La vie professionnelle de Chaplin est sur le fil du rasoir, son frère Sydney (Alexandre Cattez, au jeu solide et varié) le met en garde et veut le protéger.

La vie amoureuse de Chaplin traverse une crise et sa femme Paulette (Alice Serfati, vibrante et incandescente) vient lui rappeler un certain nombre de choses fondamentales sur la sincérité.

De l’ombre à la lumière, du faux au vrai, du mensonge à la sincérité, de la médiocrité à la sublimité, de la lâcheté au courage, du jeu à l’authenticité, cette œuvre nous fait parcourir les extrêmes de l’âme humaine, comme une nécessité absolue : c’est un passage indispensable et sans cesse renouvelé, pour atteindre le cœur des choses. On pourrait ramener, pour plus de facilité, chaque caractère au critère manichéen du méchant et du gentil, mais ces personnages nous conduisent bien plus loin en signifiant la complexité des choses, des émotions, des vies et la nécessité à chaque seconde d’affronter tous les terrains, les champs de mine, de nos existences explosées. Déflagration que l’histoire, et en particulier celle des années 30, va souligner, révéler, nous ne sommes jamais autant nous même que confrontés au destin des grandes choses. N’est-ce pas la mission de l’artiste de s’affronter au réel et au plus difficile, quitte à s’y perdre, à échapper à tout contrôle, et sortir blessé ou transfiguré, les deux à la fois, de cette expérience ?
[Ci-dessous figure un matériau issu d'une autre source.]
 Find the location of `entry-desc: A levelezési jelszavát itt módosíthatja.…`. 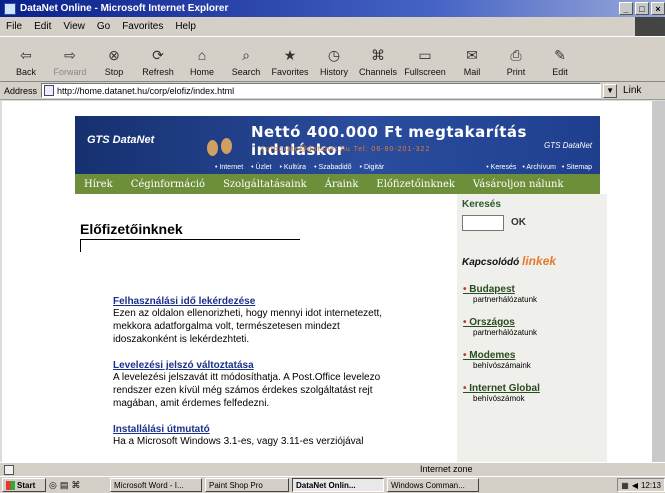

Ce spectacle, avec son économie des moyens matériels, le décor minimaliste est extrêmement efficace, par le jeu puissant et nuancé des trois comédiens, expose une complexité du monde et de l’âme humaine qu’il nous est indispensable aujourd’hui de contempler, pour ne pas sombrer comme en 39 dans la facilité des caricatures.